Молча выхожу из салона. За всю дорогу мы не проронили ни слова. Ни звука. Мне Илье больше нечего сказать. Всё, что я хотела, уже озвучила на кухне. Ему, видимо, тоже добавлять ничего не хотелось. Молчали и не срались, уже хорошо. И на том радость.
Мерс быстро скрывается из виду, а я грустно иду внутрь. Шикарное место, богатое на архитектуру и скульптурное оформление. Ещё недавно я жила в одном секторов, где располагались общежития блочного типа, а теперь вот меня попёрли. Дяде Володе с тётей Мариной я наплела про то, что устроилась на работу в вечернюю смену рядом с домом и отсюда ездить туда неудобно. Вроде поверили.
— А вот и наша цаца, — откуда‑то из‑за колон выныривает Артём Гордеев, тот самый муда… та самая мычащая утка, из‑за которой меня, собственно, и попросили.
Неужели я с ним реально встречалась? Дура. И где только глаза были? Залипла на смазливую можорскую мордашку и поплыла. Ещё бы, один из самых завидных парней на потоке, богатенький мальчик, сынок местного председателя и просто очаровательный разгильдяй обратил внимание именно на меня! Ещё и так красиво ухаживал. Кто уж тут уши не развесит.
Это потом вскрылось, что у таких, как он не бывает только «одной», однако даже при наличии гарема отпускать кого‑либо подобные персонажи не любят. Когда я послала его куда подальше настал черёд мести за задетое самолюбие. Уж не знаю, приплёл ли он папашу или сделал всё сам, но учёба начала скатываться семимильными шагами, а от красного диплома остались одни мечты.
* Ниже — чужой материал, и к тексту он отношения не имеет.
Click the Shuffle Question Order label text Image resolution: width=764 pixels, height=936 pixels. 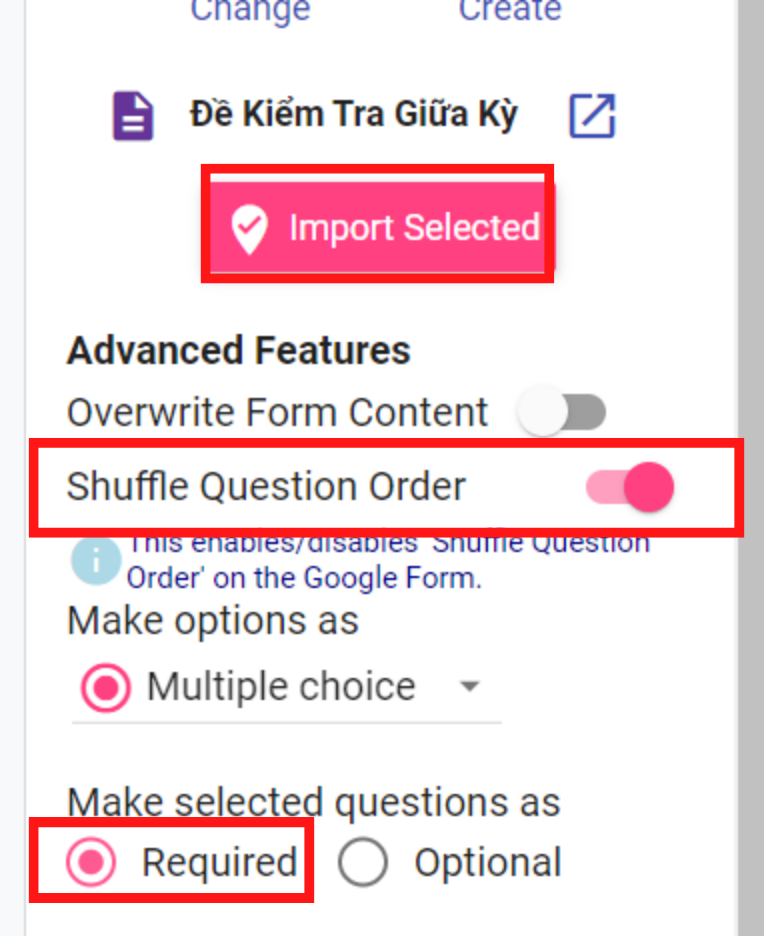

В прямом смысле слова меня начали валить чуть ли не на каждом экзамене и прикапываться до малейшего пустяка. Как итог — лишение стипендии, места в общаге и нескончаемая головная боль. И всё лишь по тому, что я не дала какому‑то уроду. Кто рассказал бы, не поверила, а тут на собственной шкуре всё прочухала.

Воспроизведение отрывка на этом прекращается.